Information supplied START

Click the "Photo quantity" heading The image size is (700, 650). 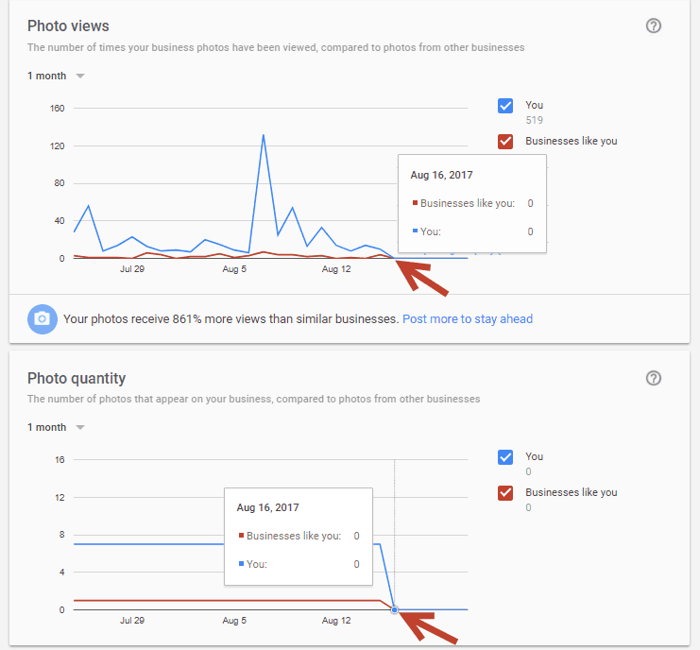tap(77, 378)
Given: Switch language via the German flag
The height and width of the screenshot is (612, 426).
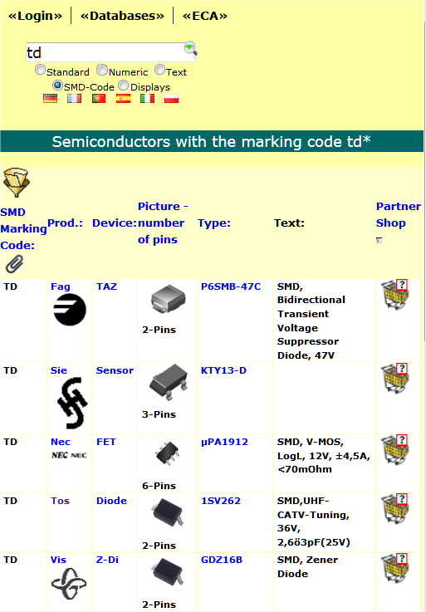Looking at the screenshot, I should tap(50, 98).
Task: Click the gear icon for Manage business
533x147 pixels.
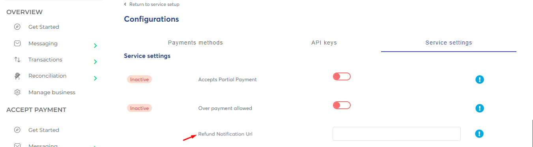Action: click(x=17, y=92)
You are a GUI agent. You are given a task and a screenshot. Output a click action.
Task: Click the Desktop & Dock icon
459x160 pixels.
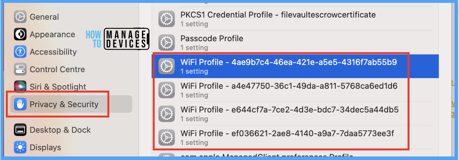[20, 130]
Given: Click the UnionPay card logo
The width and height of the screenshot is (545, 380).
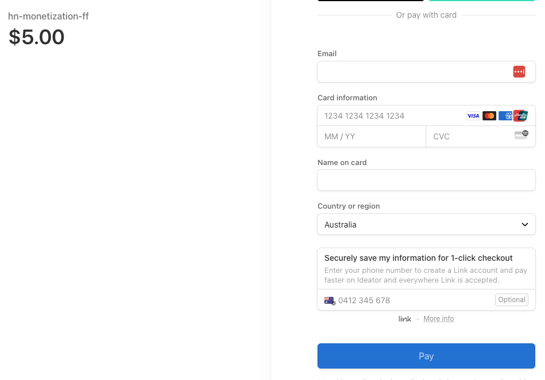Looking at the screenshot, I should 521,116.
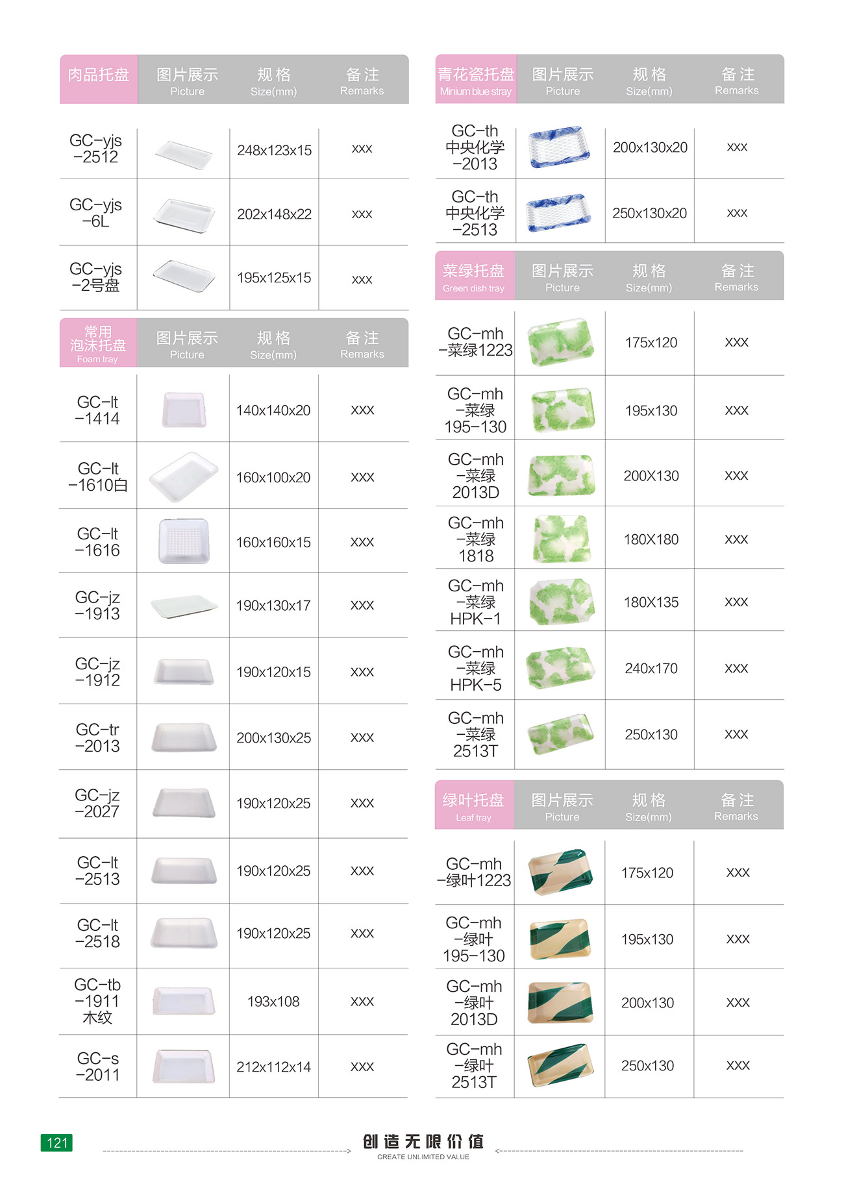Viewport: 844px width, 1184px height.
Task: Click the green page number 121 badge
Action: [x=56, y=1142]
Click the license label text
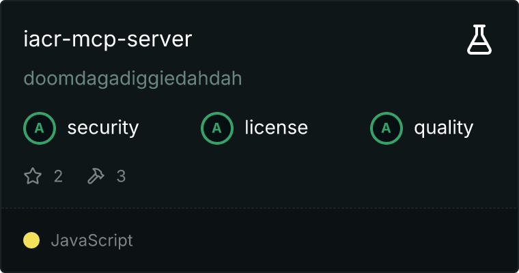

Information supplied END

Every line in the data that holds "icon" should be copied out.

> _Answer box_:
Task: Click the gear icon for Manage business
Task: Click the Desktop & Dock icon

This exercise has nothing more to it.